▶ What is required:
Transcribe the lines word for word, starting with the line that contains "inducteur ?' box" and ending with the last line of the items.
——————
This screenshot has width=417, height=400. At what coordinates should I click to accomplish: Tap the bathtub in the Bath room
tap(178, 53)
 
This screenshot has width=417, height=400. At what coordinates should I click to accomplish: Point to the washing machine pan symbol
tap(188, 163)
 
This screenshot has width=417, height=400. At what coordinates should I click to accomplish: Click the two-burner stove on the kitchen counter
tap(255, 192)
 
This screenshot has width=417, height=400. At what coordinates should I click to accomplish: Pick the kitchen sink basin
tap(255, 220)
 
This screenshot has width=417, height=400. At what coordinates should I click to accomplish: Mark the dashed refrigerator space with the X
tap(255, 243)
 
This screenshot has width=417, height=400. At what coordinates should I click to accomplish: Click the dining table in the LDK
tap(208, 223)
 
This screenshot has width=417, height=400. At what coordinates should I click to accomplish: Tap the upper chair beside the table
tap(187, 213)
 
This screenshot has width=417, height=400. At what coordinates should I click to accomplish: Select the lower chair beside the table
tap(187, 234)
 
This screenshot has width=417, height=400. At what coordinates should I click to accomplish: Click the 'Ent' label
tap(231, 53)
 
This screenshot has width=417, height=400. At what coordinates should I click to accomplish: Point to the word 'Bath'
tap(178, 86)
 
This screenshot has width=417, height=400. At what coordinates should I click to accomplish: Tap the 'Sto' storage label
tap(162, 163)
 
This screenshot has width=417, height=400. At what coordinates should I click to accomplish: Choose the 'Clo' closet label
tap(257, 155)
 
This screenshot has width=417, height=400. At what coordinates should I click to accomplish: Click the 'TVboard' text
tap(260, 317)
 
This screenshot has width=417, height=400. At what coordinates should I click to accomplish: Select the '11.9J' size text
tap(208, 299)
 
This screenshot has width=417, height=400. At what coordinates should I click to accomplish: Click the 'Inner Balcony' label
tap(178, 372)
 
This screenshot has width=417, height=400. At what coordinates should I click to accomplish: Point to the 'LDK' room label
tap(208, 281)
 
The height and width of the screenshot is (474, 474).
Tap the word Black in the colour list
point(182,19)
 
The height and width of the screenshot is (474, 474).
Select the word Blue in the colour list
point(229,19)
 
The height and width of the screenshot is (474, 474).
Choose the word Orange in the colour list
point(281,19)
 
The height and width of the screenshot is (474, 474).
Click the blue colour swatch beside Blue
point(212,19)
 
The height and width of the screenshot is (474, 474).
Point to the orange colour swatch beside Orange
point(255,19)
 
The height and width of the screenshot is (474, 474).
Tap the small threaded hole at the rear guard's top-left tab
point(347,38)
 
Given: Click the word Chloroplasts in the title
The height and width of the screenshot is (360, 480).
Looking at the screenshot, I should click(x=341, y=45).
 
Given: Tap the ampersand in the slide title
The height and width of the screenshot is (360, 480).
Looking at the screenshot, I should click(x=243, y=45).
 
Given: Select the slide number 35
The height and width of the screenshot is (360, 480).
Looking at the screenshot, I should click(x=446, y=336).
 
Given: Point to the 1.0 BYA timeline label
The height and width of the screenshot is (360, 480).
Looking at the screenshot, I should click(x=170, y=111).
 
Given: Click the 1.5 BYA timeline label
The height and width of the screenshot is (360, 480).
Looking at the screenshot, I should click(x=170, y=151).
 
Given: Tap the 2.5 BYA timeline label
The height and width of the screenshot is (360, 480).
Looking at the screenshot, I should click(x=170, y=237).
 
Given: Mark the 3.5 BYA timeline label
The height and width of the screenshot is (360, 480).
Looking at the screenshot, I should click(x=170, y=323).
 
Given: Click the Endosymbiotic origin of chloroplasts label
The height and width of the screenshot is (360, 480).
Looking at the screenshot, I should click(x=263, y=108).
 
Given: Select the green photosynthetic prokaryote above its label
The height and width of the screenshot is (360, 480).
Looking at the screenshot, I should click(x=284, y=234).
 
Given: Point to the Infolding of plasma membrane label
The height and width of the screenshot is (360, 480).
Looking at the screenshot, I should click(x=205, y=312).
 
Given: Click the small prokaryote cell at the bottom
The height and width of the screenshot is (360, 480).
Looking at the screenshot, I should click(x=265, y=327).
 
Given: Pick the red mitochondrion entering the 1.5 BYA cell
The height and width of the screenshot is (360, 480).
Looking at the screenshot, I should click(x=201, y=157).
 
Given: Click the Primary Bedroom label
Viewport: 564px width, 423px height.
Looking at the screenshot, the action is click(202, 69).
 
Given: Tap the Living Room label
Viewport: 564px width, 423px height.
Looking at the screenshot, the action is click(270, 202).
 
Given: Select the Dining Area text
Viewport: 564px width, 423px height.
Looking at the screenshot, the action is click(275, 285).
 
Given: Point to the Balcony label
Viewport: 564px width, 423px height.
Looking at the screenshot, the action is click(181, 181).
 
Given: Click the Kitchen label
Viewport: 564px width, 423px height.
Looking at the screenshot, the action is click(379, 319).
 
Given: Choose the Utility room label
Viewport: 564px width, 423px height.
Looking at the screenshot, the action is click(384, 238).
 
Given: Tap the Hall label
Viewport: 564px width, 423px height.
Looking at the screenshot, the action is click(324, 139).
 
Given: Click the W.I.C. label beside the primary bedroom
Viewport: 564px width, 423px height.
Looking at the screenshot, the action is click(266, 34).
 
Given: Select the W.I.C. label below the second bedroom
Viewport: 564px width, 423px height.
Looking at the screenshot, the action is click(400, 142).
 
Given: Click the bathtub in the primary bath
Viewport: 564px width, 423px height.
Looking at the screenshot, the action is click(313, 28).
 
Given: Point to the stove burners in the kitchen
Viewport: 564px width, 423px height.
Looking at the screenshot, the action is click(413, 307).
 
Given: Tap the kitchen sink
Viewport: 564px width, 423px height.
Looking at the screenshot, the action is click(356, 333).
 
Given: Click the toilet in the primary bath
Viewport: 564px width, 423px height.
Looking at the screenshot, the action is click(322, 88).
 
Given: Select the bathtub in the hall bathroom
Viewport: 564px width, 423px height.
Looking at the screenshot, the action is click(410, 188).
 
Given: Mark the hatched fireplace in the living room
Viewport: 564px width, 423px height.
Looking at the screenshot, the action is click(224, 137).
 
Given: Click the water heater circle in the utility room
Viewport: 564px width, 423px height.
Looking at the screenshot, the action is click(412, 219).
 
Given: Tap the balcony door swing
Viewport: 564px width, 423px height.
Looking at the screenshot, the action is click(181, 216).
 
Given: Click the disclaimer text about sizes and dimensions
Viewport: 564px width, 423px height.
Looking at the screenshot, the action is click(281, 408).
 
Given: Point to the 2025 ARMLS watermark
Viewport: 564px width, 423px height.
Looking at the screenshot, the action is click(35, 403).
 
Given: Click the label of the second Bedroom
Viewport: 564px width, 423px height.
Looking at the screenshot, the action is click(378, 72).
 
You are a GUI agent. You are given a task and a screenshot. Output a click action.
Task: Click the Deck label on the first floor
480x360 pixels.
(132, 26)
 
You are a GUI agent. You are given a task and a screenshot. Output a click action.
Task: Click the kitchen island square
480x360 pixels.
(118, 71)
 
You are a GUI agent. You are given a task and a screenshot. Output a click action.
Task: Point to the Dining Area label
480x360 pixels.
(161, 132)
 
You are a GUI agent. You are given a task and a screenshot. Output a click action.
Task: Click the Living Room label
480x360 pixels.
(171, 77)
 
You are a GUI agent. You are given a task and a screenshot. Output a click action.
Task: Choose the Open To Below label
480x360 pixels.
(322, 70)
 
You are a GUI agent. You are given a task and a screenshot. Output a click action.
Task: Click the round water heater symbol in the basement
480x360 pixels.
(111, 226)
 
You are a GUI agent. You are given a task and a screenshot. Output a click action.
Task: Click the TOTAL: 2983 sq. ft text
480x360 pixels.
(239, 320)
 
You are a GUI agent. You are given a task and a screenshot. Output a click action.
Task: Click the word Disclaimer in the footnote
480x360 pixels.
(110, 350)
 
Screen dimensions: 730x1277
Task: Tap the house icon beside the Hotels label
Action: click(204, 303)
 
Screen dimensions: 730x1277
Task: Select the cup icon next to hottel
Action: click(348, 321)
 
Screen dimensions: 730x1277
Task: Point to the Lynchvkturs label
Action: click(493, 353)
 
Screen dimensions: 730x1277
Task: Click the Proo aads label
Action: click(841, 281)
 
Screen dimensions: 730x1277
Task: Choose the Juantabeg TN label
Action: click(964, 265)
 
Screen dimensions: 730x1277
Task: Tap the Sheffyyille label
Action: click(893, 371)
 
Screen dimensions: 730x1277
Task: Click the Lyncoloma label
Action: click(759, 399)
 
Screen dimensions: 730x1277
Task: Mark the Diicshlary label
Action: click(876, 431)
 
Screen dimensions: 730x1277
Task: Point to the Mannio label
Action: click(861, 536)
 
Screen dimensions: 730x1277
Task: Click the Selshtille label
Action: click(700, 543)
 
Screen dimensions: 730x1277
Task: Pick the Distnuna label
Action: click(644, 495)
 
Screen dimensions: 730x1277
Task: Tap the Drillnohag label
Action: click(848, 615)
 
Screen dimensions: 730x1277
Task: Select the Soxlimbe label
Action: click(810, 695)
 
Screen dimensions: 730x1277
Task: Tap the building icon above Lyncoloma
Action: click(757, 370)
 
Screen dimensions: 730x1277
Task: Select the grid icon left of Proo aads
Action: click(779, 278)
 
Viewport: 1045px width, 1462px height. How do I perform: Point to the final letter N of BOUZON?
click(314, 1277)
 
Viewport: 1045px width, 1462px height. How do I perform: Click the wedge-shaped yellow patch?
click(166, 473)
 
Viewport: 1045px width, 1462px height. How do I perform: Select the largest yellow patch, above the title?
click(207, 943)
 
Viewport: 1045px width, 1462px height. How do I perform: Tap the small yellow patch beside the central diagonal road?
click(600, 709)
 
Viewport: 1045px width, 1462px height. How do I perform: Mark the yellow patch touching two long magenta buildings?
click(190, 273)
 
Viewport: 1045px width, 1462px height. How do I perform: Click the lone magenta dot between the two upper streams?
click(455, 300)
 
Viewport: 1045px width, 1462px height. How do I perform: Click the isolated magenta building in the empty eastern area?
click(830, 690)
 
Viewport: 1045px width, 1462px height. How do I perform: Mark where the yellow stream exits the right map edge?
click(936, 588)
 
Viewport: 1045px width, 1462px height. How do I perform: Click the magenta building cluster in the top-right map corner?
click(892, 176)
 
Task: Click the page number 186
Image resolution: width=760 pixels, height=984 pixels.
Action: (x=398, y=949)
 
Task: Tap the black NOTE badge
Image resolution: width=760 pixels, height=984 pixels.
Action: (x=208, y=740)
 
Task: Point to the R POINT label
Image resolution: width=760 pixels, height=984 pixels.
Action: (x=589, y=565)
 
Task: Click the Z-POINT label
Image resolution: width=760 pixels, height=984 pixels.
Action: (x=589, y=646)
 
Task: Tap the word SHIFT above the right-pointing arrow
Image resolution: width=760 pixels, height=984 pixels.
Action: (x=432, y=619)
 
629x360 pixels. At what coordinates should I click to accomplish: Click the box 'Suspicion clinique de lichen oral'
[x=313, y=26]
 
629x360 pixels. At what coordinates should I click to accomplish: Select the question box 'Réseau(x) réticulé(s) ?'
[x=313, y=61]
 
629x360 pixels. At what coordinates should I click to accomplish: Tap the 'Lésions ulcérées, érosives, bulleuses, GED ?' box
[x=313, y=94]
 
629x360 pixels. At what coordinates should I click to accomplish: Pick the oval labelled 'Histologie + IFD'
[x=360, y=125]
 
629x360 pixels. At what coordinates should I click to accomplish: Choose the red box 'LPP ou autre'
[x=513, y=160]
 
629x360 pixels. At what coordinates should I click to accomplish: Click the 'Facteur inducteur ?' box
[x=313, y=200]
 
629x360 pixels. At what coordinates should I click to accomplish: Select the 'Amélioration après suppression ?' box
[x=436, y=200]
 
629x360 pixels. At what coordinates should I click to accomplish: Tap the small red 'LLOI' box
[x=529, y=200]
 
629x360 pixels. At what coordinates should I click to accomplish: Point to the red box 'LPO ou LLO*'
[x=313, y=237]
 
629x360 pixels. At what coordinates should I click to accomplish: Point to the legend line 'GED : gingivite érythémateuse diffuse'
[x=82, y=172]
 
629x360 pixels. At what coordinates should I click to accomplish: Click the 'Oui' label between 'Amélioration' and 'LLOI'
——————
▶ Problem solution:
629x360 pixels. At what coordinates should I click to accomplish: Click the 'Facteur inducteur ?' box
[x=313, y=200]
 
629x360 pixels. At what coordinates should I click to accomplish: Select the 'Amélioration après suppression ?' box
[x=436, y=200]
 
629x360 pixels. At what coordinates should I click to accomplish: Tap the small red 'LLOI' box
[x=529, y=200]
 
629x360 pixels. At what coordinates should I click to accomplish: Point to the red box 'LPO ou LLO*'
[x=313, y=237]
 
629x360 pixels. At what coordinates should I click to accomplish: Point to the legend line 'GED : gingivite érythémateuse diffuse'
[x=82, y=172]
 
629x360 pixels. At what coordinates should I click to accomplish: Click the 'Oui' label between 'Amélioration' and 'LLOI'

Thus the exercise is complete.